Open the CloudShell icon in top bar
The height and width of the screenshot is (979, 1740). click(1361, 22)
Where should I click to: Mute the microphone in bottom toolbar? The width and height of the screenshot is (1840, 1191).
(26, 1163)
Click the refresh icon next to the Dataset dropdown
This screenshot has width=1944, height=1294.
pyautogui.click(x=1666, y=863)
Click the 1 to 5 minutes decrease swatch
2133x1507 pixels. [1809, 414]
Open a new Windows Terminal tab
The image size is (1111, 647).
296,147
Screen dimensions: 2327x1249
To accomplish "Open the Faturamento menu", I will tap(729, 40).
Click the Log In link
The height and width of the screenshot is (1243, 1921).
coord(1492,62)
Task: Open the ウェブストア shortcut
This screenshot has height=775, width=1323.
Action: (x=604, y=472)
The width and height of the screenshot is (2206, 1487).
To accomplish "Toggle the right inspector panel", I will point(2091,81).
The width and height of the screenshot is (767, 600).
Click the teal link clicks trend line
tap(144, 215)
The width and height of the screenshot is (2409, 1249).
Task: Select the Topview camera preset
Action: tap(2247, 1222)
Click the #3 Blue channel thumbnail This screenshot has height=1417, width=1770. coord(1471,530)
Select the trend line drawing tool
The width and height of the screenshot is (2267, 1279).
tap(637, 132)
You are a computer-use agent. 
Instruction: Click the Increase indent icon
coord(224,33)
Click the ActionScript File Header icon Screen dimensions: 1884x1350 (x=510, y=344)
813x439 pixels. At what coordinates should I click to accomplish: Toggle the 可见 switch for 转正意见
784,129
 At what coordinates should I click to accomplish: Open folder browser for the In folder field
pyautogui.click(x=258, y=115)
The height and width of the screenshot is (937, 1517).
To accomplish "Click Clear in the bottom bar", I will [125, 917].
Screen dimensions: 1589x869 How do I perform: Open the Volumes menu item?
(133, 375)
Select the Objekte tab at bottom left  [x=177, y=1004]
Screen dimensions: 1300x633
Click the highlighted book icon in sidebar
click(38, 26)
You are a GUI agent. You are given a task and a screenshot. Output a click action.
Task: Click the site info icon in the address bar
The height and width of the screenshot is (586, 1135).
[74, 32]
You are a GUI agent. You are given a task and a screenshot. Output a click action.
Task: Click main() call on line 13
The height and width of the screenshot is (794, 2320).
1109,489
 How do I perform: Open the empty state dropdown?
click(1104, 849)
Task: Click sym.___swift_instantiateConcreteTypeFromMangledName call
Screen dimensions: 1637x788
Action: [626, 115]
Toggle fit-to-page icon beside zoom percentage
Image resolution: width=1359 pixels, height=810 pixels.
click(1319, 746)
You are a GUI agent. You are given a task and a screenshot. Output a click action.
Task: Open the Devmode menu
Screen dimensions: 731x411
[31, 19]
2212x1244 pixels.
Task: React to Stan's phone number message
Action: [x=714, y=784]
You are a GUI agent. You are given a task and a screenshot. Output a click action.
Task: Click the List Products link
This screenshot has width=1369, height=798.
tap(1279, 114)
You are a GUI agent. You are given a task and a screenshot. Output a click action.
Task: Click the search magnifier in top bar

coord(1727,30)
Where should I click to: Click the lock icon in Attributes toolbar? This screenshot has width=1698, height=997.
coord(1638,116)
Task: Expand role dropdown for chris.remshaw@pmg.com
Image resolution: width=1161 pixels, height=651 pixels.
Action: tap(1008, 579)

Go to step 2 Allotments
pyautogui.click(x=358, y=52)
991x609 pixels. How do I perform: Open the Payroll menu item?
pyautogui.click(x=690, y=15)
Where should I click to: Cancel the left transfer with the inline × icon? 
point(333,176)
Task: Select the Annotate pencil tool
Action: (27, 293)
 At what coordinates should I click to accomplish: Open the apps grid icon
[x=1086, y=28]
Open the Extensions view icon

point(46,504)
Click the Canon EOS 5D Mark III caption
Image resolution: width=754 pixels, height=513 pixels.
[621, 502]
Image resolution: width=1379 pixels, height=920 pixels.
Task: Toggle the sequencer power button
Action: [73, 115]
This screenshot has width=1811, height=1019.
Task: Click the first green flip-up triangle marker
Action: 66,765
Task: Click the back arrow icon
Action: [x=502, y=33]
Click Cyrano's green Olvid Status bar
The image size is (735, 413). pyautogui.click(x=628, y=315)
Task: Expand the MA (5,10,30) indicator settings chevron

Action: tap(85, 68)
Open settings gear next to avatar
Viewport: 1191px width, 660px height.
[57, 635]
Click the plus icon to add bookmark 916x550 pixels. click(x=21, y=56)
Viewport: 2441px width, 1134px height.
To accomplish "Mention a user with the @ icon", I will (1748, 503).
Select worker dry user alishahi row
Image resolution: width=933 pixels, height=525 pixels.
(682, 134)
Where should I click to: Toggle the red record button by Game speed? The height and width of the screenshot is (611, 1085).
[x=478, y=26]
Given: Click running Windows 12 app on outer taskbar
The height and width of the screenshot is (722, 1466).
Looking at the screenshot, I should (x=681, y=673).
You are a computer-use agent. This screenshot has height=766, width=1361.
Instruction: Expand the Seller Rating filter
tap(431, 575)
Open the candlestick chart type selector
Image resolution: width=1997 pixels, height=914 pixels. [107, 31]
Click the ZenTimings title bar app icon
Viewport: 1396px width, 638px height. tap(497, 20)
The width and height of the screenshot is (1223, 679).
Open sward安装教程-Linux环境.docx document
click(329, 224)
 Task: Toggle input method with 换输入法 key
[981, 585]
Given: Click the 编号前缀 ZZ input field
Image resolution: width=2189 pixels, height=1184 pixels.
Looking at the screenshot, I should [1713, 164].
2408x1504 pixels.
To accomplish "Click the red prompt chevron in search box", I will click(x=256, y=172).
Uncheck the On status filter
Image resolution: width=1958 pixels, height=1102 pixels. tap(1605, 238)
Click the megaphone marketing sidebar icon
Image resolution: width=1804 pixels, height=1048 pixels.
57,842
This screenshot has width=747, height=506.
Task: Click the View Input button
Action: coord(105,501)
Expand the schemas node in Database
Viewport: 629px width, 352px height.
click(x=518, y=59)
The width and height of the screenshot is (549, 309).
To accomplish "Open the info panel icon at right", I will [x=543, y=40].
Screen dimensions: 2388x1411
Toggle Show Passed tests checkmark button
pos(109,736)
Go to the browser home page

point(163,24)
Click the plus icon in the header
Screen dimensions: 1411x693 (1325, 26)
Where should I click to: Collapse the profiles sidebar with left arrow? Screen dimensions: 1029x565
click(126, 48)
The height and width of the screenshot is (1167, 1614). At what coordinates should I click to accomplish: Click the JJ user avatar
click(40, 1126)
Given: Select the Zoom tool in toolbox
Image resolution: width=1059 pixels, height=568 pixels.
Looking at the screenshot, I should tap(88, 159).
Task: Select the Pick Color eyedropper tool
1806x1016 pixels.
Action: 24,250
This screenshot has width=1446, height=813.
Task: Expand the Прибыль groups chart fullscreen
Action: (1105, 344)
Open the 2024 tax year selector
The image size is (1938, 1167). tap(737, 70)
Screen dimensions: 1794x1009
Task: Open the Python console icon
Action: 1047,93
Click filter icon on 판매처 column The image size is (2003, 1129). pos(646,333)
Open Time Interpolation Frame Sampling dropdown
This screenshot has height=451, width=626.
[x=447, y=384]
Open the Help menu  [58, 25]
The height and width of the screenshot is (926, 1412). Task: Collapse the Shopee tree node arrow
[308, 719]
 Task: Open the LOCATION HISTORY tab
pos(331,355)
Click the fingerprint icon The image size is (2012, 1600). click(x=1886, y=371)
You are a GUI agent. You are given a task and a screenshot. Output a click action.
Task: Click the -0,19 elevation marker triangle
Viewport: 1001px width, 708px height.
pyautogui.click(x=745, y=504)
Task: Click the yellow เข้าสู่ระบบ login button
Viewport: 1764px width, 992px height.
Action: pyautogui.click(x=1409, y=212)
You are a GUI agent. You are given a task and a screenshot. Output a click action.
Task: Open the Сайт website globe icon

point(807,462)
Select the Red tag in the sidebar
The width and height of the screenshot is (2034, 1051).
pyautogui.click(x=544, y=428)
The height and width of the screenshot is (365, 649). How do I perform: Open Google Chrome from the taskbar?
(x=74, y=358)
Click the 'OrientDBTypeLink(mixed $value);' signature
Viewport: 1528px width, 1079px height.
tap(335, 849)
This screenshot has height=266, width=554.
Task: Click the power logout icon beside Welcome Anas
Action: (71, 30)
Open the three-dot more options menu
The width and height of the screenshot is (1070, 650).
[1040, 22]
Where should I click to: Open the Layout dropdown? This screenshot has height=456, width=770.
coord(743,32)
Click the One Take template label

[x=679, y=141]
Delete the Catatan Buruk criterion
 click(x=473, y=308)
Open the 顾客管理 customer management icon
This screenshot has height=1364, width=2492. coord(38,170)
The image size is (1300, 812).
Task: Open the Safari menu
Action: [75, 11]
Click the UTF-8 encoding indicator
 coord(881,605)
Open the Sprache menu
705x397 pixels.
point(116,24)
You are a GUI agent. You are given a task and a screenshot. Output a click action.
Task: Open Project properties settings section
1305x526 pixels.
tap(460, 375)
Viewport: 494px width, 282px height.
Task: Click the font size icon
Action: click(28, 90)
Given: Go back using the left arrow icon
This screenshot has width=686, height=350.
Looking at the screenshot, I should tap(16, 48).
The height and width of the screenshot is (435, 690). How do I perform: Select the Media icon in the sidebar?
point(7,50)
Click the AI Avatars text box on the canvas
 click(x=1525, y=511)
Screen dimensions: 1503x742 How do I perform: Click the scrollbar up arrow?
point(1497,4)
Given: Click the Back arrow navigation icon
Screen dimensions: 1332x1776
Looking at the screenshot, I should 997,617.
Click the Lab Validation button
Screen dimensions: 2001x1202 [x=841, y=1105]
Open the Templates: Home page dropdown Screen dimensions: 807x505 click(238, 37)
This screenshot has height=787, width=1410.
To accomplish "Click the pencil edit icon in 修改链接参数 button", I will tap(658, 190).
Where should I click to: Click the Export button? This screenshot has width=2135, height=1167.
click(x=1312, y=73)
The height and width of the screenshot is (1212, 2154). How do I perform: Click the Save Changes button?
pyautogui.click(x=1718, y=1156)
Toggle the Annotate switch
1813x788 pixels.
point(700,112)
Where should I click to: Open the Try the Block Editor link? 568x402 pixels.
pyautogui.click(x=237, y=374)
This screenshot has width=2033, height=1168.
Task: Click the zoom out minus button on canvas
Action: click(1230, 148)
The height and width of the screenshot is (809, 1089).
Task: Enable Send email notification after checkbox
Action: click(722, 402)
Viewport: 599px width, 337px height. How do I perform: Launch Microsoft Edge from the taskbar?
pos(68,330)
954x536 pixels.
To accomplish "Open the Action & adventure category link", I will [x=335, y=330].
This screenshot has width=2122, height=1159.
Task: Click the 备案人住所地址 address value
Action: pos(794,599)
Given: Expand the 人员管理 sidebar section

* **EXERCISE**: Show each line of the listing that holds the string "Windows".

* **WORKED SOLUTION**:
Open a new Windows Terminal tab
Given: Click running Windows 12 app on outer taskbar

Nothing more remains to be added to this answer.